Exercise description
Your copy should run exactly from the line containing "This screenshot has height=319, width=312." to the last line of the entries below, and it should include no pictures.

Dataset entries:
= = = = = = =

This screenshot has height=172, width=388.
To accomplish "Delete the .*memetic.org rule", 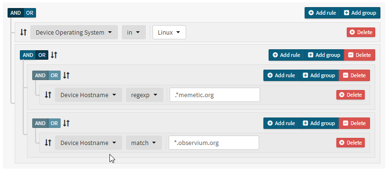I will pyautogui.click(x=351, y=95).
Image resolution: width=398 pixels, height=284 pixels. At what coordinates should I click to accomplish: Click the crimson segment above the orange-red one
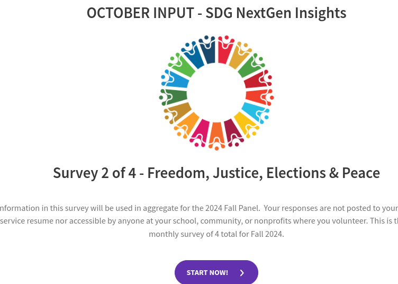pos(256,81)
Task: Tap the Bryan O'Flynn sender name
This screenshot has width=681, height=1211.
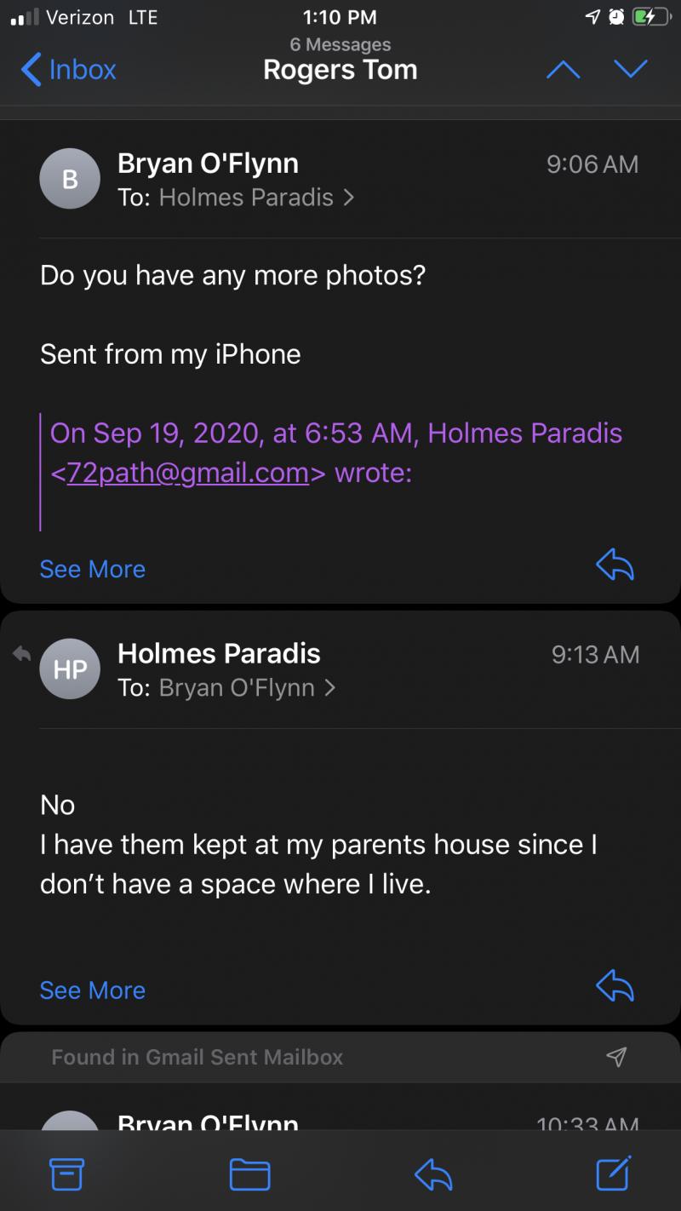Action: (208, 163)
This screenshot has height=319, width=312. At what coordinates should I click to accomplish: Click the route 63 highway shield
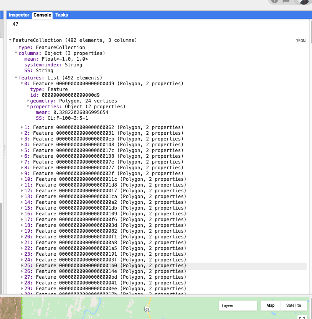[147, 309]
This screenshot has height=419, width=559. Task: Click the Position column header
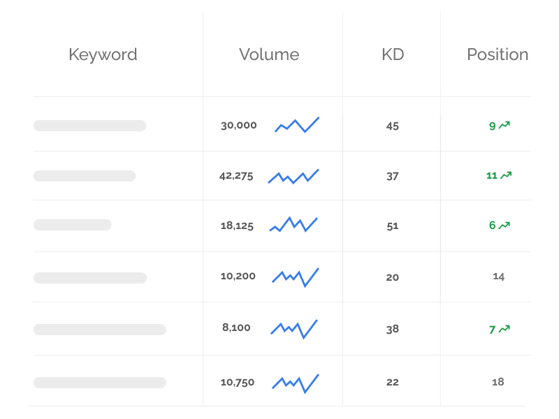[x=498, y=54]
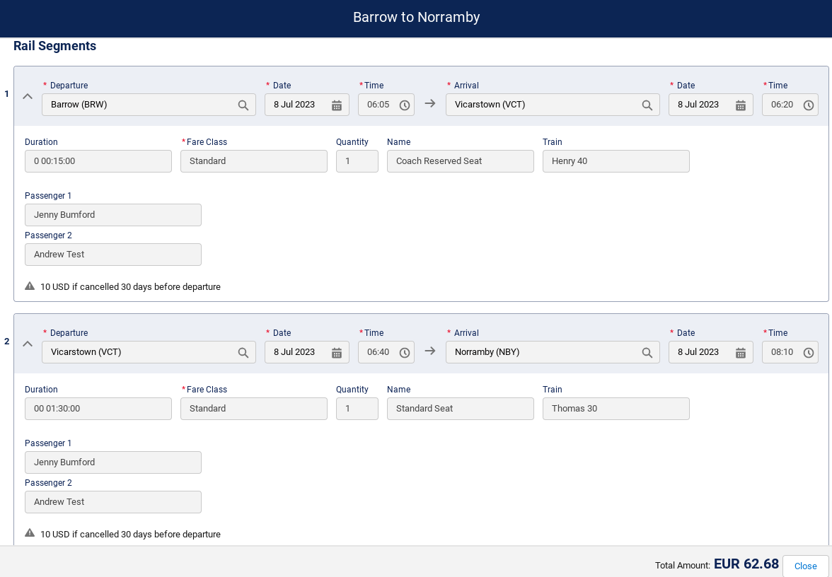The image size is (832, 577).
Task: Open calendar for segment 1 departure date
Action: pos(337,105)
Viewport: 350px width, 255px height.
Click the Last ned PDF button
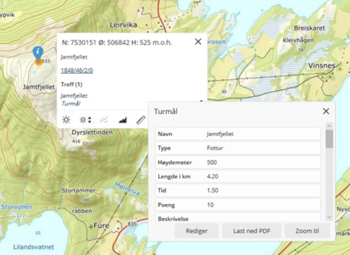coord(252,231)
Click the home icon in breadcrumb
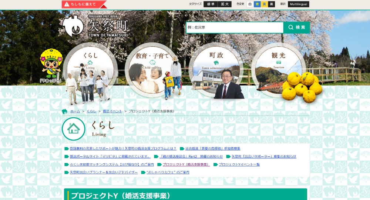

= = = = = = =

Exercise answer
This screenshot has height=319, width=312. At what coordinates should I click to accomplish: Click the route 63 highway shield
[147, 309]
This screenshot has height=419, width=559. Task: Click the Position column header
[x=498, y=54]
The image size is (832, 577).
Task: Open calendar for segment 1 departure date
Action: pos(337,105)
Viewport: 350px width, 255px height.
Click the Last ned PDF button
coord(252,231)
Click the home icon in breadcrumb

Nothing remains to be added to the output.